What you will do ▸ From the line that holds "Image resolution: width=1199" down to the last line of the listing below, transcribe exactly and only those lines. Leave pictures out.

Records for this task ▸
════════
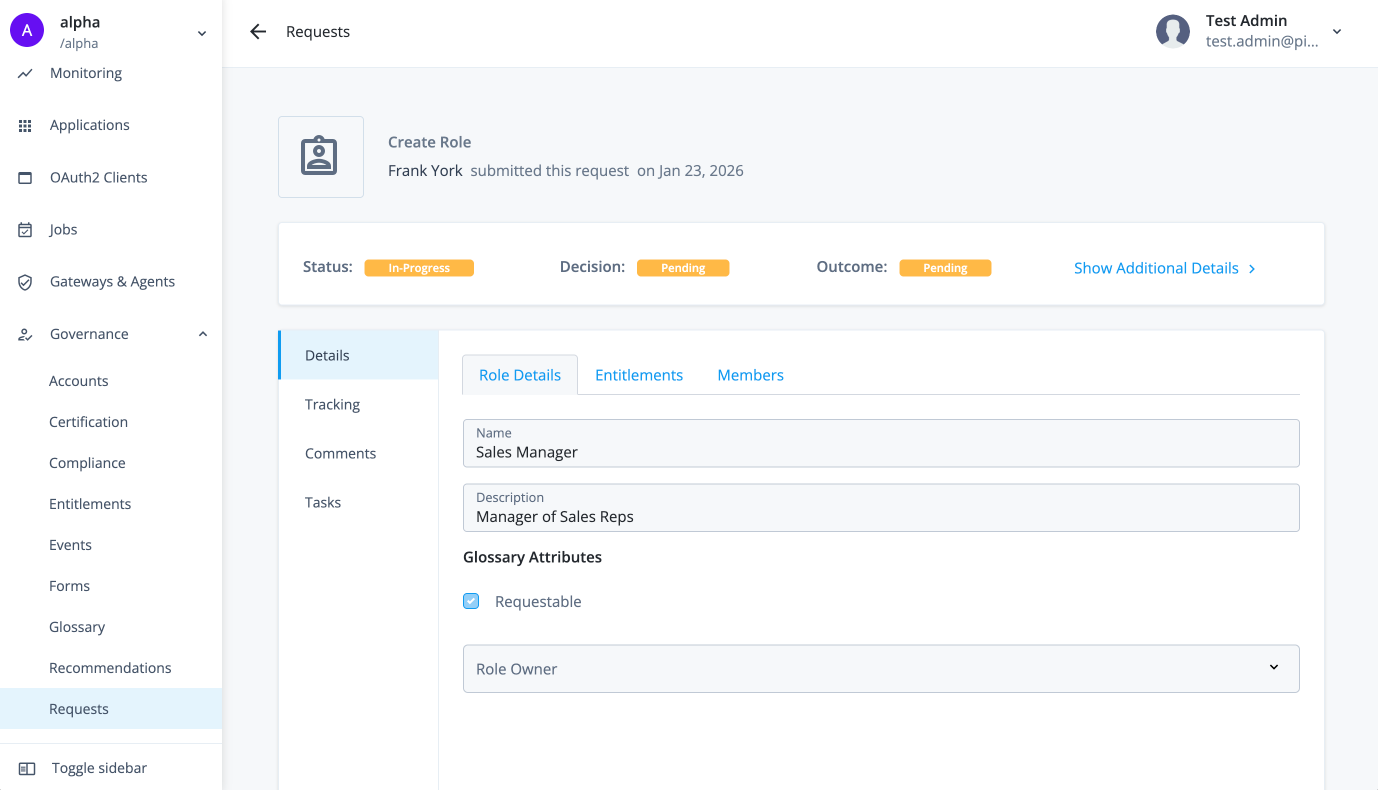Open the Tracking section
This screenshot has width=1378, height=790.
click(x=332, y=404)
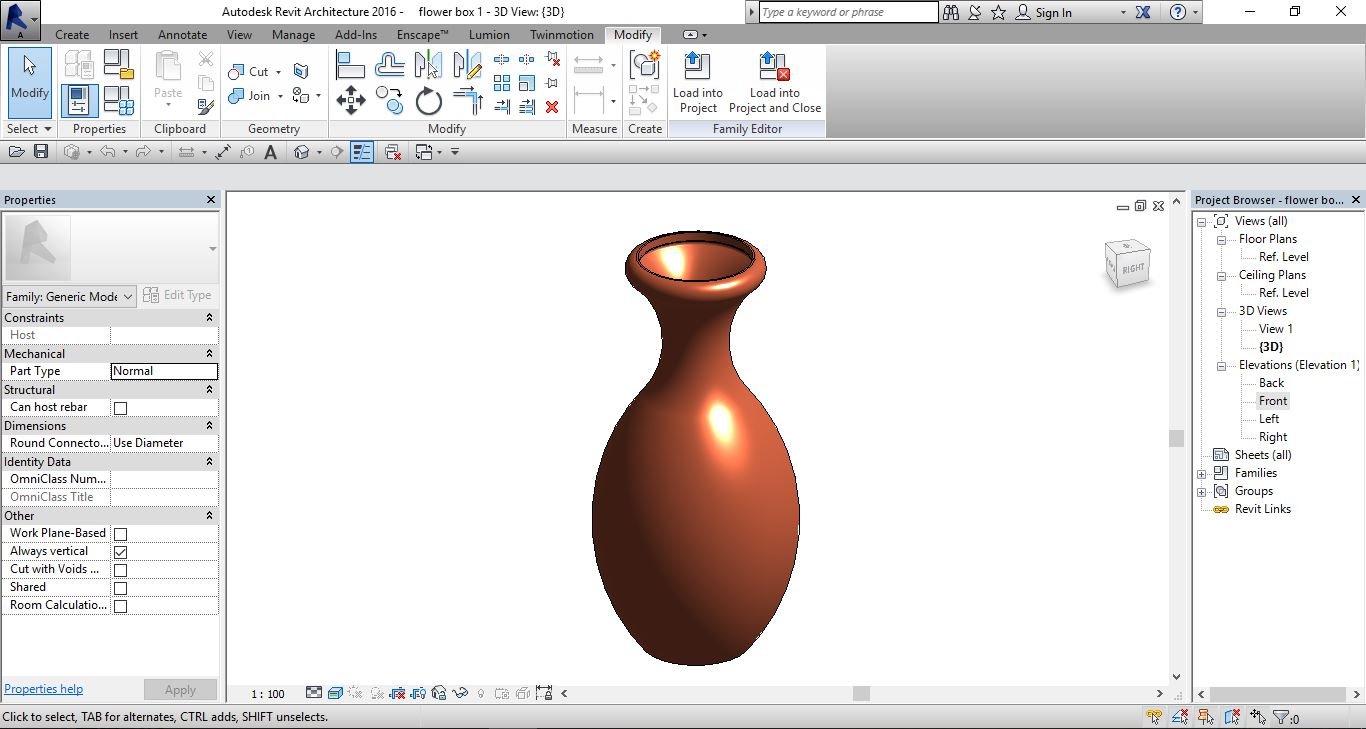Switch to the Annotate ribbon tab
Viewport: 1366px width, 729px height.
(182, 34)
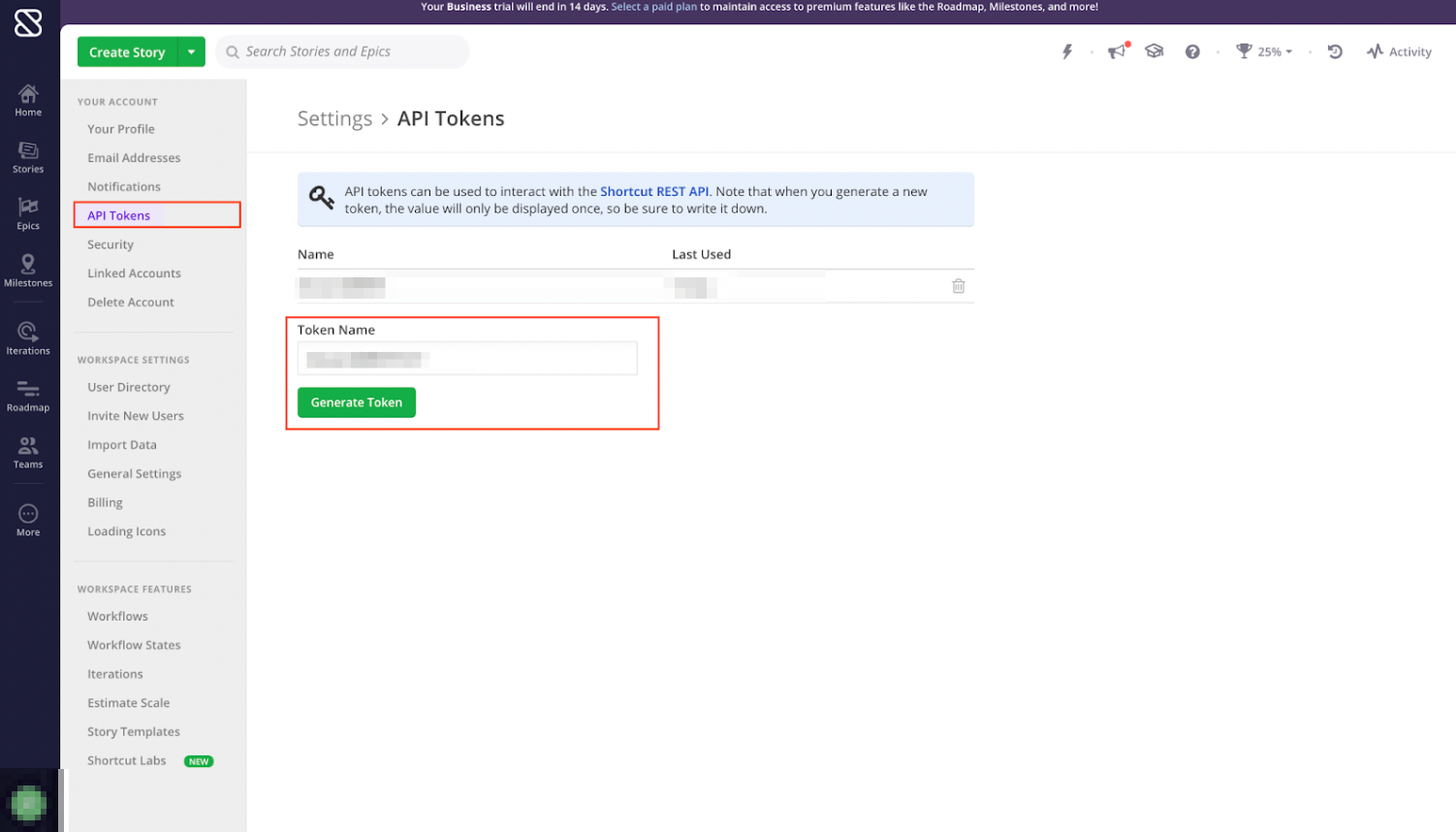This screenshot has width=1456, height=832.
Task: Follow the Shortcut REST API link
Action: coord(654,192)
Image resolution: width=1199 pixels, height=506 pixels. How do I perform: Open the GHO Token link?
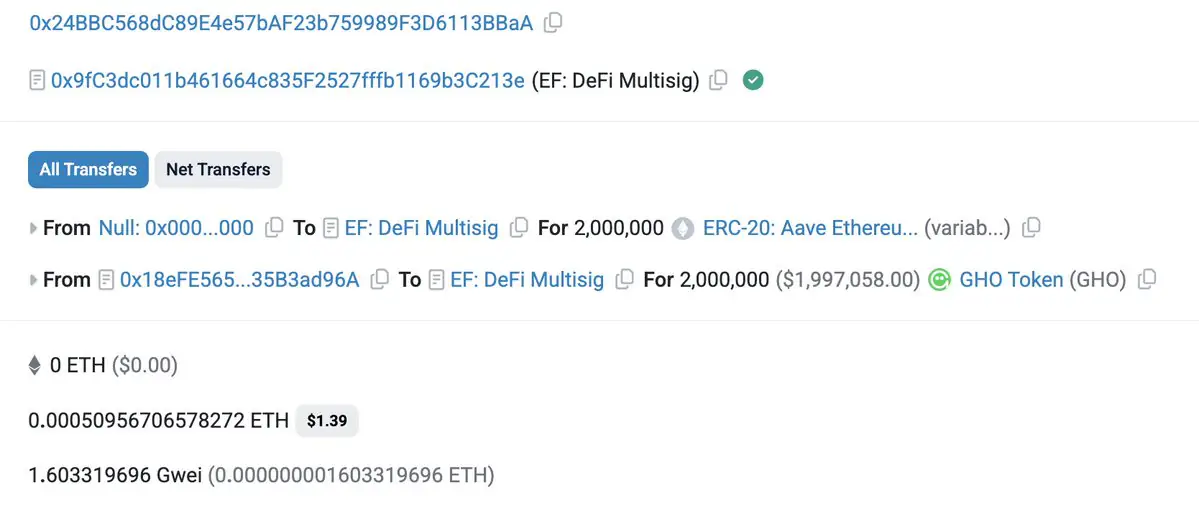point(1011,281)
════════
Response area ▸
Image resolution: width=1199 pixels, height=506 pixels. How do I perform: Open the GHO Token link?
point(1011,281)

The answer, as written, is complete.